Simple Packing
Simple packing is a lossy quantisation technique derived from GRIB’s simple-packing method. It quantises a range of floating-point values into N-bit integers, dramatically reducing payload size at the cost of precision.
A 16-bit simple_packing payload is 8× smaller than the equivalent float64 and 4× smaller than float32, with precision loss typically below instrument noise for most bounded-range scientific measurements (temperatures, voltages, pressures, intensity counts).
How It Works
Given a set of float64 values V[i]:
- Find the minimum value
R(the reference value). - Scale all values relative to R:
Y[i] = (V[i] - R) × 10^D × 2^-E - Round Y[i] to the nearest integer and pack it into
Bbits (MSB first).
The parameters D (decimal scale factor), E (binary scale factor), and B (bits per value) are chosen automatically by compute_params().
flowchart TD
A["Input: V = [250.0, 251.3, 252.7]"]
B["Find reference value
R = min(V) = 250.0"]
C["Scale relative to R
[0, 1.3, 2.7] × 10^D × 2^−E"]
D["Round to integers
[0, 17369, 36044]"]
E["Pack as 16-bit MSB
00 00 43 99 8C 8C"]
A --> B --> C --> D --> E
style A fill:#388e3c,stroke:#2e7d32,color:#fff
style E fill:#1565c0,stroke:#0d47a1,color:#fff
Limitations and Edge Cases
NaN and ±Infinity are Rejected
compute_params() and encode() return an error if the data
contains any NaN or ±Infinity values. Simple packing has no
representation for non-finite numbers (unlike IEEE 754 floats), and
feeding Inf through the range / scale-factor derivation would
produce an i32::MAX-saturated binary_scale_factor that silently
decodes to NaN everywhere. Both are errors at the codec entry:
- NaN →
PackingError::NanValue(index) - +Inf / -Inf →
PackingError::InfiniteValue(index)
Remove or replace non-finite values before encoding. If you want
to preserve them, switch to encoding="none" and opt in to the NaN
/ Inf bitmask companion via allow_nan=true / allow_inf=true —
see NaN / Inf Handling for the full
semantics. Simple packing cannot represent non-finite values at
all, so the mask companion is only available on the pass-through
encoding path.
#![allow(unused)]
fn main() {
// Both rejected:
let with_nan = vec![1.0_f64, 2.0, f64::NAN, 4.0];
let with_inf = vec![1.0_f64, 2.0, f64::INFINITY, 4.0];
assert!(compute_params(&with_nan, 16, 0).is_err());
assert!(compute_params(&with_inf, 16, 0).is_err());
}
Params Safety Net
Beyond input-value validation, encode() also checks the
SimplePackingParams it receives:
reference_valuemust be finite (NaN/±Inf→ error).|binary_scale_factor| ≤ 256. The threshold catches thei32::MAX-saturation fingerprint from feedingInfthroughcompute_paramsindirectly; real-world data (|bsf| ≤ 60) fits comfortably. The constantMAX_REASONABLE_BINARY_SCALE = 256is exported fromtensogram_encodings::simple_packing.

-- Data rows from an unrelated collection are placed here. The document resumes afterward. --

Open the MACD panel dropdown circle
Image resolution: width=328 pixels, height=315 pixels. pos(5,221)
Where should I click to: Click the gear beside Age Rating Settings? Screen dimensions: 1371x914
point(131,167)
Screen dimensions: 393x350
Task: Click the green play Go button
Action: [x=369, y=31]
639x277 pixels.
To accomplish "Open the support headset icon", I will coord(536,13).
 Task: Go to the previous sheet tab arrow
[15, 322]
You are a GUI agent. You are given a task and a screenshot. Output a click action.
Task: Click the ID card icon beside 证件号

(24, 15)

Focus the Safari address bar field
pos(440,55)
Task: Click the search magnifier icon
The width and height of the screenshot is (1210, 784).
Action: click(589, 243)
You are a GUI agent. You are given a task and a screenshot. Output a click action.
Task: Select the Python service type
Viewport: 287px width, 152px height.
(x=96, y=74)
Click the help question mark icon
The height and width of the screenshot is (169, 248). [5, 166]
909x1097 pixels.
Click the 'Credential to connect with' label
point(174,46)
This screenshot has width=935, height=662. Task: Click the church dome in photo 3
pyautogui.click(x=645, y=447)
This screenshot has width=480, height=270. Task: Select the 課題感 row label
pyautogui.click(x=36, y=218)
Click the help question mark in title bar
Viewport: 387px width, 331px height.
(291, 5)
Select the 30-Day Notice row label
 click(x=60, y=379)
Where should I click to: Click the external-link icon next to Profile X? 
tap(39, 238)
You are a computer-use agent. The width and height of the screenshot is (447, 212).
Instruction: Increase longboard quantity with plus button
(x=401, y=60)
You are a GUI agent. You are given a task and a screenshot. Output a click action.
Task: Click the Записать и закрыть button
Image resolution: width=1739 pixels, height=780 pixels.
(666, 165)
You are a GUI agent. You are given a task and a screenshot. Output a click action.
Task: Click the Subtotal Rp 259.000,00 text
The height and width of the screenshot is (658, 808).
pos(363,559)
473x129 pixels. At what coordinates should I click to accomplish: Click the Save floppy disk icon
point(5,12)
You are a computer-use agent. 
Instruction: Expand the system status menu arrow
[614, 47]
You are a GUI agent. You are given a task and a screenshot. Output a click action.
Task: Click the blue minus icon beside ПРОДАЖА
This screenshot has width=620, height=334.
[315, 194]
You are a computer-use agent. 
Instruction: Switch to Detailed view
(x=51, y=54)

This closes the standalone-API footgun where a caller constructs or
mutates SimplePackingParams directly rather than deriving them
from compute_params. Both failures surface as
PackingError::InvalidParams { field, reason } with a clear message
naming the offending field.
Constant Fields
If all values are identical (range = 0), compute_params() succeeds and stores everything in the reference value. All packed integers are 0. Decoding reconstructs the constant correctly.
bits_per_value Range
Valid range: 0 to 64. More than 64 bits is rejected. Zero bits is accepted — compute_params stores the first value as the reference value (not the minimum) and encode produces an empty byte buffer. Decode reconstructs the reference value for every element, so this is only lossless for constant fields. Typical range for scientific floating-point data is 8–24 bits.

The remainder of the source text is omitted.